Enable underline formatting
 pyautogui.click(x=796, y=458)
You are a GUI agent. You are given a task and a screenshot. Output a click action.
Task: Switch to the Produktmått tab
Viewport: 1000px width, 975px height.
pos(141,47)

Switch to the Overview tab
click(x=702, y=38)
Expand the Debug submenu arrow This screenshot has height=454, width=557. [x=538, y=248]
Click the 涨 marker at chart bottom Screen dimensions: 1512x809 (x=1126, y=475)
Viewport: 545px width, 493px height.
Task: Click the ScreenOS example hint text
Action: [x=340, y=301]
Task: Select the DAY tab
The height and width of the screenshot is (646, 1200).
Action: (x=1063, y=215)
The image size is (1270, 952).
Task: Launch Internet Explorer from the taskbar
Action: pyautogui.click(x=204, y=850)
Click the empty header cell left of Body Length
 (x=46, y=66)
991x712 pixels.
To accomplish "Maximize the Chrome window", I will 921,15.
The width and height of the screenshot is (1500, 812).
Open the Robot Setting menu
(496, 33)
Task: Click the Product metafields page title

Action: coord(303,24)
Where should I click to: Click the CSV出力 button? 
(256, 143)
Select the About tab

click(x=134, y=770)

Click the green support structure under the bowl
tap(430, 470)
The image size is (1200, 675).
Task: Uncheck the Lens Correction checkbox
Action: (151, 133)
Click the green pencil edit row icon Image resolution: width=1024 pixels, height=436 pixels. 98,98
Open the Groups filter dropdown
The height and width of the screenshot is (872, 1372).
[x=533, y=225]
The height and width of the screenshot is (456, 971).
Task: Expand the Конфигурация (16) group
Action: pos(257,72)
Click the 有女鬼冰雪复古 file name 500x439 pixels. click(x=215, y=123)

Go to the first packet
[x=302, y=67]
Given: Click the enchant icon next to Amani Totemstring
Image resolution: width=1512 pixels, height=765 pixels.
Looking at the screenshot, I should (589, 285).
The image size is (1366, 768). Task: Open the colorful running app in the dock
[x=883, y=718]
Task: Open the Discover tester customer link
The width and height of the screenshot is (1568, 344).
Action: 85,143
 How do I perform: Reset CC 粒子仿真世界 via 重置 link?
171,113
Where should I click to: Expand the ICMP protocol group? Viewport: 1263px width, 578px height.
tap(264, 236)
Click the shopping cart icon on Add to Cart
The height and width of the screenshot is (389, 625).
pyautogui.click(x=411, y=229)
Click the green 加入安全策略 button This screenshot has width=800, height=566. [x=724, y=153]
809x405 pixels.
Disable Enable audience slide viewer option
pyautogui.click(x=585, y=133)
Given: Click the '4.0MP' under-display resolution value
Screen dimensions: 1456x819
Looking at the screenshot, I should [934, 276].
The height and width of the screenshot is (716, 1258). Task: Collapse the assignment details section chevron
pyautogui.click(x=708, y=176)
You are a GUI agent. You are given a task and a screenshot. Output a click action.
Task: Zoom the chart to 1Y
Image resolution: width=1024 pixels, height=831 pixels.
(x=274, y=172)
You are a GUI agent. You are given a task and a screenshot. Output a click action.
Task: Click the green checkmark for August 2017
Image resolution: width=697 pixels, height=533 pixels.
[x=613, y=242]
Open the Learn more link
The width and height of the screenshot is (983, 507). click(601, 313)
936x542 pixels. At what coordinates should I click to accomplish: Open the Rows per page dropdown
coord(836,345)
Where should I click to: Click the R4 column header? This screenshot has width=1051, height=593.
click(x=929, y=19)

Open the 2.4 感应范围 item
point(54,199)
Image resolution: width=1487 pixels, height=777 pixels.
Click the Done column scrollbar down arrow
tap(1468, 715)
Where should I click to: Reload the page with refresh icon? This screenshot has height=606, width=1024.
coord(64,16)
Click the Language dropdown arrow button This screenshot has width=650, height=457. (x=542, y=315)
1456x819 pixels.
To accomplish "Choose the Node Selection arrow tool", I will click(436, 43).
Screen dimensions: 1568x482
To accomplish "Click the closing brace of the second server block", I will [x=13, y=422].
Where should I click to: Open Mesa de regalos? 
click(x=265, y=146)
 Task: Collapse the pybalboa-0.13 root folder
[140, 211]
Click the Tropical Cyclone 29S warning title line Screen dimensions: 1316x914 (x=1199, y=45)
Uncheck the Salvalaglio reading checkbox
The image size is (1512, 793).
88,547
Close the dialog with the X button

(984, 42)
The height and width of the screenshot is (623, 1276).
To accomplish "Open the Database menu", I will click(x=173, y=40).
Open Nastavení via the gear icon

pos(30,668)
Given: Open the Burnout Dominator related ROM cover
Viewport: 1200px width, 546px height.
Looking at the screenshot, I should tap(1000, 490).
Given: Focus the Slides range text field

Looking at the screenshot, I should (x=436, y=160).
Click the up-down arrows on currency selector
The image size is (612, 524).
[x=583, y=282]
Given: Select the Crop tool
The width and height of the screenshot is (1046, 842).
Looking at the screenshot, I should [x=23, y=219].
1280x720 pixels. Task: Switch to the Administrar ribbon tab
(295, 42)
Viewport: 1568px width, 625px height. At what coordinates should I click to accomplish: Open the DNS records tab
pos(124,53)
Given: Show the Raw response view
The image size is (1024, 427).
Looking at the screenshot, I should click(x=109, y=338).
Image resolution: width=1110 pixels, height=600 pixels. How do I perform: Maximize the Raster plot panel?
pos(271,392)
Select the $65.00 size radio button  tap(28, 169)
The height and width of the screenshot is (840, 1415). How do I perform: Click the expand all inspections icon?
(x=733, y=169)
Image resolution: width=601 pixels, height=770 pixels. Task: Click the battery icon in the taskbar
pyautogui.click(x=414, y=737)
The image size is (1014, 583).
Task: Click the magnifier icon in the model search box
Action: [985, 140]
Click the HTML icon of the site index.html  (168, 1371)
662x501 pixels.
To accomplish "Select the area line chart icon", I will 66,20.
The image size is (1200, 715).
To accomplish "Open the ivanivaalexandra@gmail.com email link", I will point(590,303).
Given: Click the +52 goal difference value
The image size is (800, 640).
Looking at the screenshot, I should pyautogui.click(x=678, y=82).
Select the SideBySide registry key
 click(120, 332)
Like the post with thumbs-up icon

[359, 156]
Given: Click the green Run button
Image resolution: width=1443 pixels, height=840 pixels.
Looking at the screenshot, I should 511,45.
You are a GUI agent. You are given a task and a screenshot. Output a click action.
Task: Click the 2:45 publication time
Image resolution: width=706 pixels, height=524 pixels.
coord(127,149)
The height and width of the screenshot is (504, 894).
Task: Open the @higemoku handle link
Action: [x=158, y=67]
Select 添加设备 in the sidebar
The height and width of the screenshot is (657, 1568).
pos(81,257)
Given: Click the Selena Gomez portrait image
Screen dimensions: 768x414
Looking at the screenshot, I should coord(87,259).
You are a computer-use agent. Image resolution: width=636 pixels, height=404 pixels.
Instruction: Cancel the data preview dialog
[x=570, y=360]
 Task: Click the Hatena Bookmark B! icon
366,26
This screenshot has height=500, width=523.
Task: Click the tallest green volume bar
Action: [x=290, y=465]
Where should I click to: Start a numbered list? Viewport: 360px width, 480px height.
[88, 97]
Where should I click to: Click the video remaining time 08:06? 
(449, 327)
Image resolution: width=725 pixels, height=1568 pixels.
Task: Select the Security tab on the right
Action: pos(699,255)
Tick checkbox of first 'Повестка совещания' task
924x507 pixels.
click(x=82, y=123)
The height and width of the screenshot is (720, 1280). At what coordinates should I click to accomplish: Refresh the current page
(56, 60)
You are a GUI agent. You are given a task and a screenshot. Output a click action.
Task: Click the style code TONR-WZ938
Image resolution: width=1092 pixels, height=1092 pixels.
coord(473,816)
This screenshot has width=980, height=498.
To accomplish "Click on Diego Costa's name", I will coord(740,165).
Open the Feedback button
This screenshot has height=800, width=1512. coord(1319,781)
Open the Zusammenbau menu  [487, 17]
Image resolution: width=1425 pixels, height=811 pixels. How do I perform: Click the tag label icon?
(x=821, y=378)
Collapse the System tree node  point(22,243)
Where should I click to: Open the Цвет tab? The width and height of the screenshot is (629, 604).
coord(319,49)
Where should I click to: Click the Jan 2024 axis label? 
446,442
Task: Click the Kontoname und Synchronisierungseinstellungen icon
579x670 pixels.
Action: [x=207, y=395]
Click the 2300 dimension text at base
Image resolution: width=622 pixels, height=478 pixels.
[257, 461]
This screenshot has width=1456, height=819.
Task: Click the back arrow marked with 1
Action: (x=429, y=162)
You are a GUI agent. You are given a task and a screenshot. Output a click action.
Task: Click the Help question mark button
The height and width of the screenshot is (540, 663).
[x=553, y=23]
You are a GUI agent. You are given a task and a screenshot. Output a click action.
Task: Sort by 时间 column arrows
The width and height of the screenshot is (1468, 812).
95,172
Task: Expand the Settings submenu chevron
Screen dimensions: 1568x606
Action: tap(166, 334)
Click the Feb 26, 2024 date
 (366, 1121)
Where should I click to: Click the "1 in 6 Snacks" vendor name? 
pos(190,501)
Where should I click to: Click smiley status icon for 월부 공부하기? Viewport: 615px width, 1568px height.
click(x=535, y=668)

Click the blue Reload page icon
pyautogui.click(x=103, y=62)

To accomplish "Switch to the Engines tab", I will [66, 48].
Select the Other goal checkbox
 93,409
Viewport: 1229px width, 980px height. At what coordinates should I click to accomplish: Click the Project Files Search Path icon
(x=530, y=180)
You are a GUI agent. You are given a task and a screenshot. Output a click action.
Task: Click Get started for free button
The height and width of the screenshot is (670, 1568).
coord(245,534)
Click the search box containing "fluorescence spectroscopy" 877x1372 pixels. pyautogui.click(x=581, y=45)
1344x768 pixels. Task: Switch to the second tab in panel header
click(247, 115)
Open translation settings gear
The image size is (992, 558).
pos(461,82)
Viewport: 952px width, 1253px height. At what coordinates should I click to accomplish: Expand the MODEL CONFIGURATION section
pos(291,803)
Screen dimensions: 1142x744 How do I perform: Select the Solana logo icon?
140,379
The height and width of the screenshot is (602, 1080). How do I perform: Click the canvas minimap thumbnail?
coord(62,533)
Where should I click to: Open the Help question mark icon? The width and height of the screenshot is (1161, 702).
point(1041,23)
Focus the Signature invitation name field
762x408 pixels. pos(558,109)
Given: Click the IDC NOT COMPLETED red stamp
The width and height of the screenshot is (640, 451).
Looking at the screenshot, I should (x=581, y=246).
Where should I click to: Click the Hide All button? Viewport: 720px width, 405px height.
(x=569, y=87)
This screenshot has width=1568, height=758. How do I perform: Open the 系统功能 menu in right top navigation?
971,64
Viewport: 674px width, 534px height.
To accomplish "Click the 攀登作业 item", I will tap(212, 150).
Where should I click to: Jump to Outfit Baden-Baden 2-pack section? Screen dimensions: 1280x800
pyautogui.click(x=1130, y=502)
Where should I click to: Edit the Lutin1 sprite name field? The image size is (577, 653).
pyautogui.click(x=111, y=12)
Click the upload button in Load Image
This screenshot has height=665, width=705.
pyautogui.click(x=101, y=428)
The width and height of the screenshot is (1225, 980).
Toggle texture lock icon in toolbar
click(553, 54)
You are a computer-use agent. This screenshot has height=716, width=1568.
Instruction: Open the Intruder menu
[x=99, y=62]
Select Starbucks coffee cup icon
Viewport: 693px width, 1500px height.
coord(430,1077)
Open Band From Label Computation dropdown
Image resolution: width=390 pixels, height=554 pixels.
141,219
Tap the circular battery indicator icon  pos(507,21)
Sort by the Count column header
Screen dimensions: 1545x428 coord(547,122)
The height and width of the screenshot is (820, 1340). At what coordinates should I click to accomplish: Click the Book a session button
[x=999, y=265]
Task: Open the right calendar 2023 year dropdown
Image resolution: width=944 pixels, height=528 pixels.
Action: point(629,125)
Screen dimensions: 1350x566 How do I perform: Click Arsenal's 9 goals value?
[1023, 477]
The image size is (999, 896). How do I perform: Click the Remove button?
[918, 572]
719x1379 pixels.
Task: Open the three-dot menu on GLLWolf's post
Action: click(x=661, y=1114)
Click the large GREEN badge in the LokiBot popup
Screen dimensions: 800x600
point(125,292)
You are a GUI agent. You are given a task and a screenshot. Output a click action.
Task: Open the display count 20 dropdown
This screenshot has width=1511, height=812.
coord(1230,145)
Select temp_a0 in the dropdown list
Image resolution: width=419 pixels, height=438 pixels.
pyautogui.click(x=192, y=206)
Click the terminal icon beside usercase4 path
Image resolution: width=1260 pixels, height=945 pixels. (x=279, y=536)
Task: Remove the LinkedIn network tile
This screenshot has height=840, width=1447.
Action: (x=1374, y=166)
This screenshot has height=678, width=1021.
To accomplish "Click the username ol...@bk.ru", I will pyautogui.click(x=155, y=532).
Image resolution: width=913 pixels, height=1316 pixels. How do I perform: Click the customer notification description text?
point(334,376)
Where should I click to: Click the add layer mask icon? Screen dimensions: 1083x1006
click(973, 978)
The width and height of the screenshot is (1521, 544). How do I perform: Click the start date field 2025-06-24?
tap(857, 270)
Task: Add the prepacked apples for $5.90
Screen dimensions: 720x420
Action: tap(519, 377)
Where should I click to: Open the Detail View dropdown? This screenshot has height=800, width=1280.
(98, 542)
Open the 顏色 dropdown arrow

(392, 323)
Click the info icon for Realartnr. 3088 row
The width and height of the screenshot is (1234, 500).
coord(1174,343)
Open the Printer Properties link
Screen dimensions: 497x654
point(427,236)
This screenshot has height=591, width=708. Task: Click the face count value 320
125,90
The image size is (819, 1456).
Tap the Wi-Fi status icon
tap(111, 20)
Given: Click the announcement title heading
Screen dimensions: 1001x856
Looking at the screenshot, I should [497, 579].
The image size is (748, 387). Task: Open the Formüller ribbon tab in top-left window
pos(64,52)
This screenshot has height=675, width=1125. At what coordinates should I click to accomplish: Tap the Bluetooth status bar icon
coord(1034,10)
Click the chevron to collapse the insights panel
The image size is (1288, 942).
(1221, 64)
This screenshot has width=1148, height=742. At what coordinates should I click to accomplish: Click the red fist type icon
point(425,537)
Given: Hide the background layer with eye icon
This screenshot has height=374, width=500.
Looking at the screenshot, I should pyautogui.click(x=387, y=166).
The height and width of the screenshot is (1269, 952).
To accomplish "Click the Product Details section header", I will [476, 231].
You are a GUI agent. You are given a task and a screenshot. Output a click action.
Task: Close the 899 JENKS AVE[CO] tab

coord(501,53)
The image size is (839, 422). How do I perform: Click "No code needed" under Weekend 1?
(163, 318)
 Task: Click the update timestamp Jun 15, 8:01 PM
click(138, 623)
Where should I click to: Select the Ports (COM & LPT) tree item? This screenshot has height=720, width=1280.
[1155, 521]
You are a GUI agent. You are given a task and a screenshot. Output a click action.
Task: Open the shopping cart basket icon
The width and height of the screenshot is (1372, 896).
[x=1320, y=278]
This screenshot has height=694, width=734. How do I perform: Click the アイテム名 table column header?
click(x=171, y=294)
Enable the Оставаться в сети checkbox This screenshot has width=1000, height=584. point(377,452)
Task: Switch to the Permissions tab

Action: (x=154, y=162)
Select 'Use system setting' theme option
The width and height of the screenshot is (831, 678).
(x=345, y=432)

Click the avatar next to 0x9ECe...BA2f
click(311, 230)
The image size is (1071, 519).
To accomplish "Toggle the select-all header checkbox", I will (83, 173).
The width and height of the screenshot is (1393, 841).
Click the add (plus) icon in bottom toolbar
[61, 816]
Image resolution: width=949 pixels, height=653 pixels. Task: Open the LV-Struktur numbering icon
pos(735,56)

++++++++++

Try it: Would you restate exactly the lines of the material above, from its opening line through the line with "Given: Click the enchant", and output only those?

Written response:
Enable underline formatting
 pyautogui.click(x=796, y=458)
You are a GUI agent. You are given a task and a screenshot. Output a click action.
Task: Switch to the Produktmått tab
Viewport: 1000px width, 975px height.
pos(141,47)

Switch to the Overview tab
click(x=702, y=38)
Expand the Debug submenu arrow This screenshot has height=454, width=557. [x=538, y=248]
Click the 涨 marker at chart bottom Screen dimensions: 1512x809 (x=1126, y=475)
Viewport: 545px width, 493px height.
Task: Click the ScreenOS example hint text
Action: [x=340, y=301]
Task: Select the DAY tab
The height and width of the screenshot is (646, 1200).
Action: (x=1063, y=215)
The image size is (1270, 952).
Task: Launch Internet Explorer from the taskbar
Action: pyautogui.click(x=204, y=850)
Click the empty header cell left of Body Length
 (x=46, y=66)
991x712 pixels.
To accomplish "Maximize the Chrome window", I will 921,15.
The width and height of the screenshot is (1500, 812).
Open the Robot Setting menu
(496, 33)
Task: Click the Product metafields page title

Action: coord(303,24)
Where should I click to: Click the CSV出力 button? 
(256, 143)
Select the About tab

click(x=134, y=770)

Click the green support structure under the bowl
tap(430, 470)
The image size is (1200, 675).
Task: Uncheck the Lens Correction checkbox
Action: (151, 133)
Click the green pencil edit row icon Image resolution: width=1024 pixels, height=436 pixels. 98,98
Open the Groups filter dropdown
The height and width of the screenshot is (872, 1372).
[x=533, y=225]
The height and width of the screenshot is (456, 971).
Task: Expand the Конфигурация (16) group
Action: pos(257,72)
Click the 有女鬼冰雪复古 file name 500x439 pixels. click(x=215, y=123)

Go to the first packet
[x=302, y=67]
Given: Click the enchant icon next to Amani Totemstring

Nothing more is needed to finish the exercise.